Our behavior as business professionals can lead others toward Christ or drive them away. James 1:19-20 states that we should “be quick to listen [and] slow to speak.” Can you imagine how much more we might learn as managers if we followed this advice and listened more and spoke less? In this same passage, James also implores us to be “slow to become angry.” How many times has our anger provided a source of negative motivation to employees?

As I strive to be a valued team member and a respected manager within my company, I have found the Bible to be an applicable guide along that path. I have also discovered that reflecting on passages of Scripture before attending a meeting can bring me a sense of humility. It encourages me to set aside my own agenda so that I can listen and learn from my team members.

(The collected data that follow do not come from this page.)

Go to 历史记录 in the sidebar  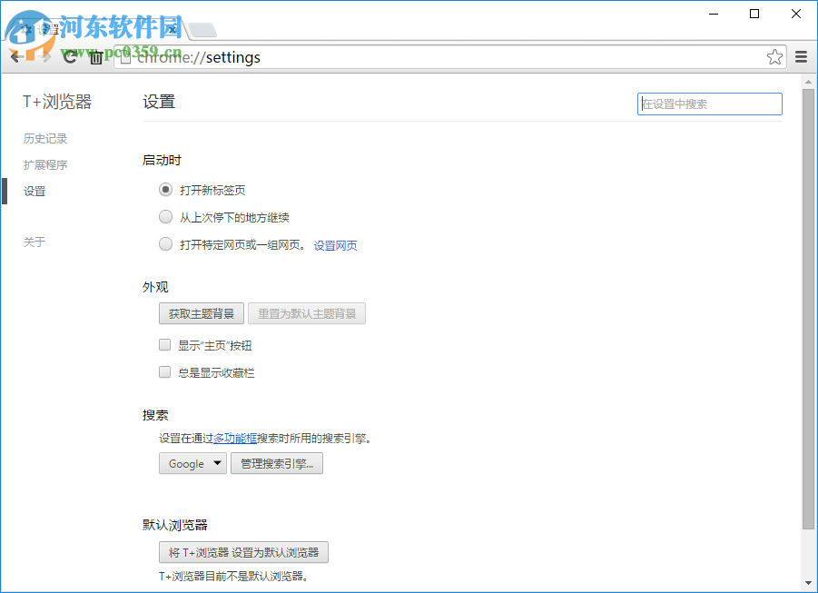[x=45, y=138]
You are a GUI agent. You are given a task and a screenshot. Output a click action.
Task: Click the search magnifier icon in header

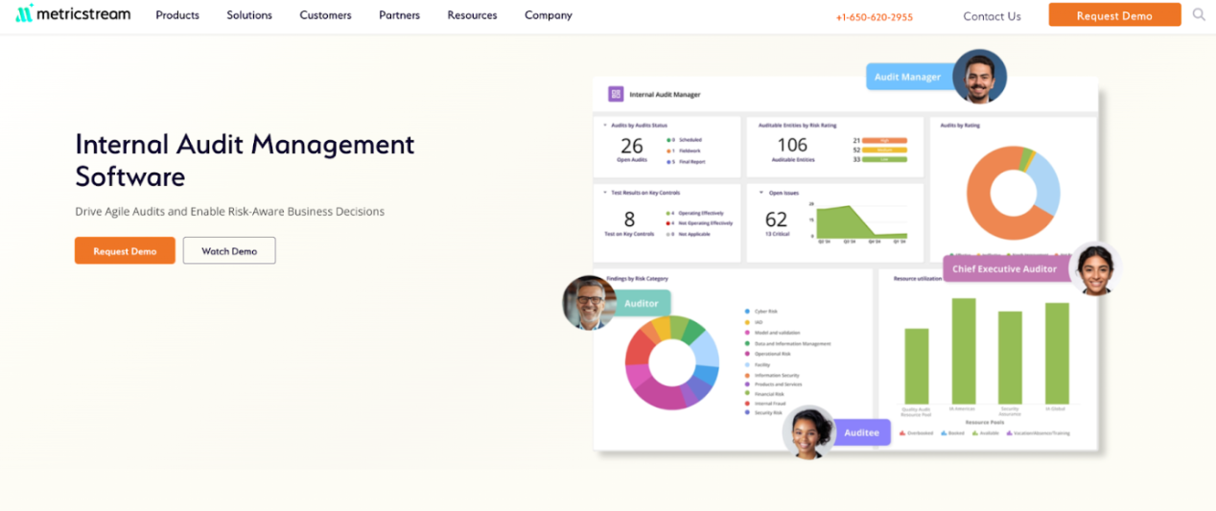[1199, 14]
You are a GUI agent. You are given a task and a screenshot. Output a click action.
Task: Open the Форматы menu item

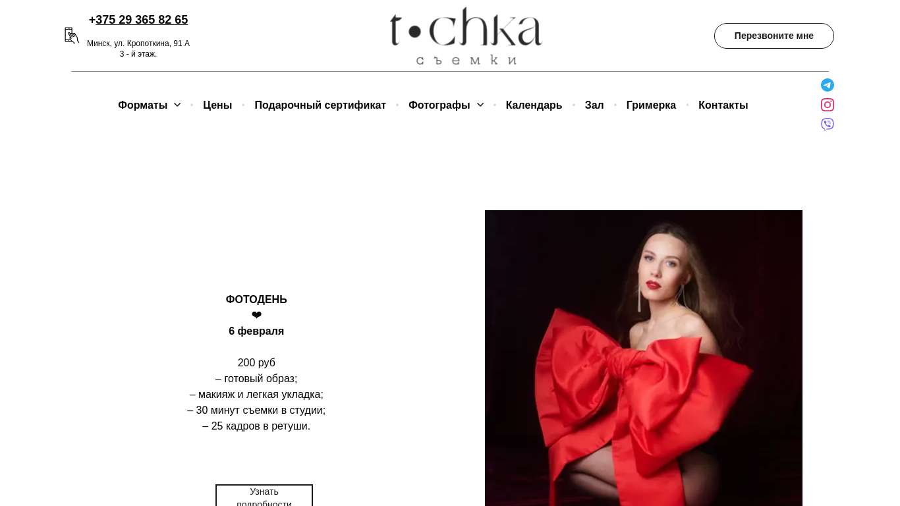pyautogui.click(x=143, y=105)

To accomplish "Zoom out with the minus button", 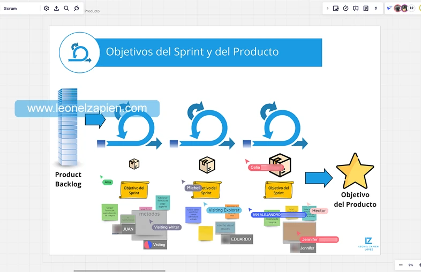I will pos(401,265).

Sometimes, it’s difficult for me to apply these biblical principles and “deny myself” in the business world, especially when that world encourages me to look out for myself and climb the corporate ladder—regardless of whether that involves stepping on others along the way. When these corporate tendencies cloud my judgment, I try to picture Jesus as the CEO of a company. What values would He want His employees to embody? It’s likely that Jesus would want His employees to value the same things that we find throughout the Scriptures—the values that can guide us to behave in a way that leads our coworkers toward Christ.

Point to Ponder

Is Jesus the CEO of your personal life and your corporate life?

Questions to Consider

1.   When you are at work, are you “quick to listen, slow to speak and slow to become angry”? How can you put these principles into action?

2.   Are you a good example for Christ in your workplace? Why or why not? What hinders you from being a Christlike example at work?

3.   Is the Bible an applicable guide in your life at work? How do you think Jesus would work if He had your job?